The centaur that became a unicorn

Product-market fit issues almost caused the company to fold in 2016. But the following year, one of the most destructive AD-related malware attacks in history, NotPetya, shed some light on how vulnerable enterprise AD environments are and validated Semperis’ focus.

In 2019, the company introduced its patented Active Directory Forest Recovery solution, which automates the recovery process to eliminate malware reinfection and reduces the downtime after a cyberattack by up to 90%.

By the end of that year, Semperis was operating at just above $3M ARR, having generated the majority of its revenue that year. In March 2020, the company announced a $40M Series B, led by Insight Partners, to fuel expansion and hiring.

Post-Series B, Semperis entered a period of rapid expansion. The company hit $100M ARR in 2025, morphing from an early-stage business into both unicorn and centaur status. That growth was underpinned by a $200M Series C in 2022, which cemented its position as a category leader.

During this time, Semperis grew from around 25 employees to over 600 and expanded its customer base from 50 to over 1,200. In June 2024, it raised an additional $125M in growth financing to accelerate that momentum.

Identity vs. autonomous Agents

Today, Semperis is a full-fledged identity resilience platform.

As enterprises have grown increasingly dependent on identity to operate across cloud systems and support remote work, Semperis has shifted from protecting a single system — AD — to supporting cloud-based enterprise security platforms like Entra ID, Okta, and Ping Identity.

But as identity infrastructure grows in popularity, so does the pace and scale of attacks.
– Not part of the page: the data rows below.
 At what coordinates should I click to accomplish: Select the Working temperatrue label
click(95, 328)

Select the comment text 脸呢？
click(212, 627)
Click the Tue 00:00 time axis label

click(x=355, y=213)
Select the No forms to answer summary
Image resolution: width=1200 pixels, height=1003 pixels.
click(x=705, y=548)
Last year saw a 800% surge in identity-based attacks, with 1.8 billion logins stolen from 5.8M infected hosts.

New AI tools enable attackers to discover vulnerabilities faster and move more quickly through systems, explains Bresman.

“Whatever you did not find before…in terms of different attack paths, genAI is going to help the bad actor to find. So you’d better find it before they do.”

Agentic AI brings other challenges. As businesses introduce autonomous Agents to workflows, the environment becomes more complicated and the opportunity for human error — or malicious interference — grows.

“How do I secure and protect the Agents?” says Bresman. “On one hand, making sure that only the right people can give them commands, or the right Agents, because we’re already seeing Agents commanding other Agents. On the other hand, how fast can I detect if an Agent is…doing something that it should not be doing?”

From Bresman’s perspective, the future of cybersecurity will rely less on manual responses and more on automation. “You will need to get to a point where it’s bots fighting bots and no humans in the middle,” he says.

In that future, recovery is as critical as prevention. Attacks are inevitable, but they don’t have to be catastrophic. Resilience — being able to restore identity quickly, regain control, and keep operating as usual — will be the difference between a disruption and a crisis.

*Note: Insight Partners has invested in Semperis.